The first bill of the 2023 Arkansas General Assembly was filed Tuesday (Nov. 15) by Sen. Ben Gilmore, R-Crossett, and Rep. Jimmy Gazaway, R-Paragould.
The mirror bills, SB2 and HB1002, would seemingly make changes to the state’s truth-in-sentencing and parole laws, according to their titles, but no details were provided.
Known as a “shell bill,” the legislation is titled “the ‘Truth in Sentencing and Parole Reform Act of 2023.'”
The purpose of the act is to amend Arkansas law concerning sentencing and parole, but that is all the bill mentions.
No other legislation has been filed so far.
Criminal justice and public safety promise to be a major issue in the upcoming session, which begins in January 2023. Lawmakers have discussed building a new 1,000-bed prison to house inmates, although Senate President Pro Tempore Bart Hester, R-Cave Springs, said in a Talk Business & Politics interview he believed the state needed as many as 3,000 new prison beds.

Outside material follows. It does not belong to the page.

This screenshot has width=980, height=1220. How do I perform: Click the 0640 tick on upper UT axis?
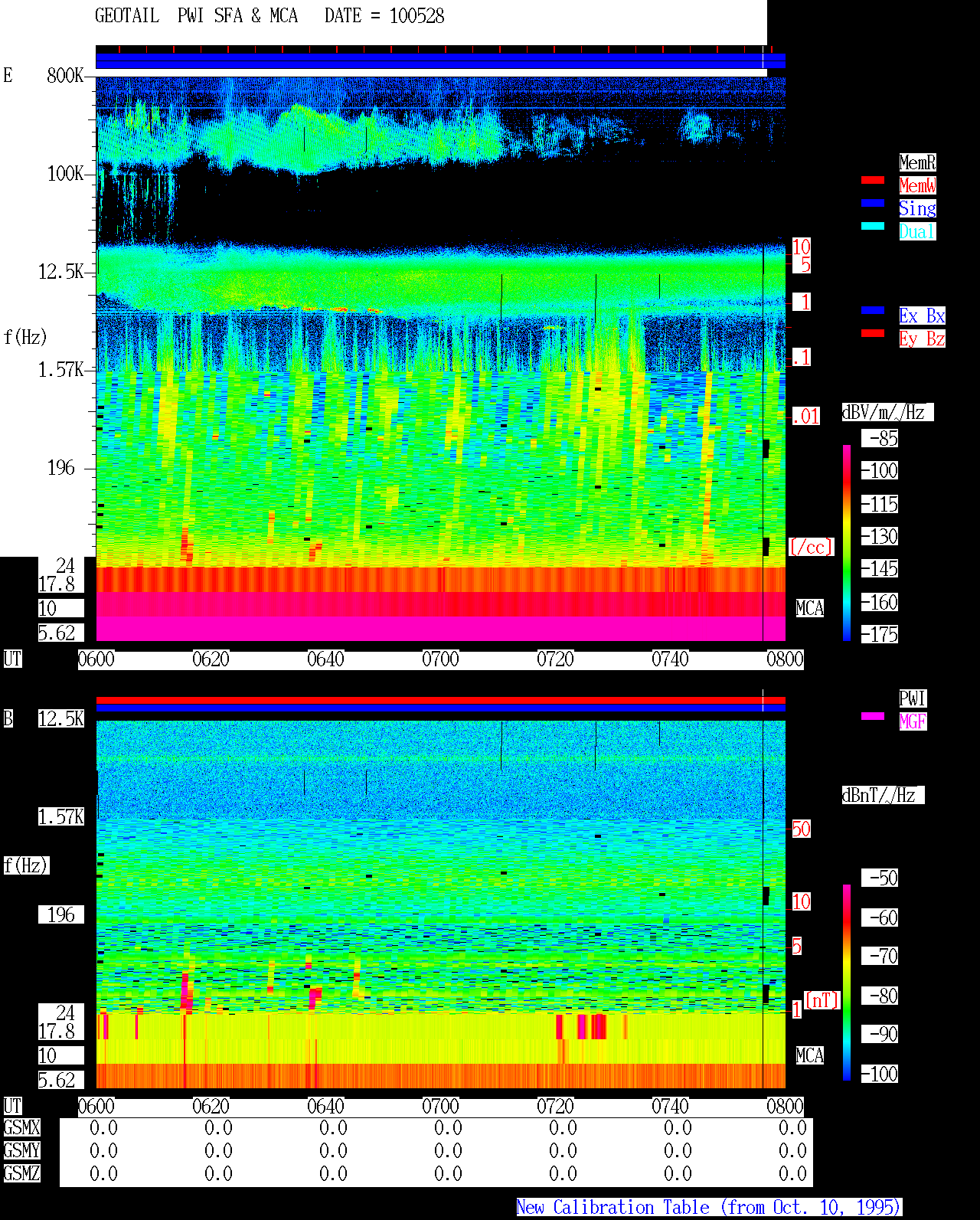pos(325,659)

Other topics in the upcoming session include education reform, tax cuts, healthcare, election law, workforce training and more.

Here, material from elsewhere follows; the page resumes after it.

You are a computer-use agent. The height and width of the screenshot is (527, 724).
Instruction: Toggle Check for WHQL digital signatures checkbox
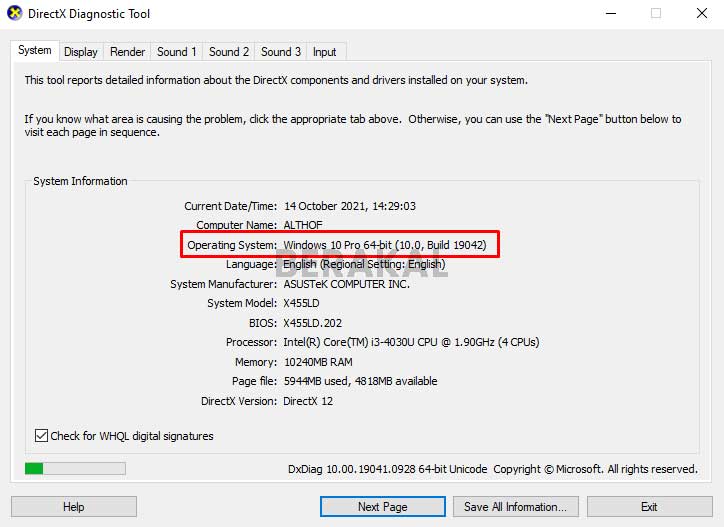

In another legislative note, the House of Representatives delayed a planned organizational meeting this week. A closely contested race in Conway has incumbent Democratic State Rep. Steve Magie with a 10-vote lead over Republican challenger Trent Minner. A potential recount may occur in the race, which could delay certification. Until the race is certified, committee assignments involving seniority cannot be made.
The new legislature will be heavily Republican when it meets. The GOP will control at least 82 of the 100 seats in the Arkansas House and 29 of the 35 seats in the State Senate. It will be newly-elected GOP Governor Sarah Sanders first legislative session.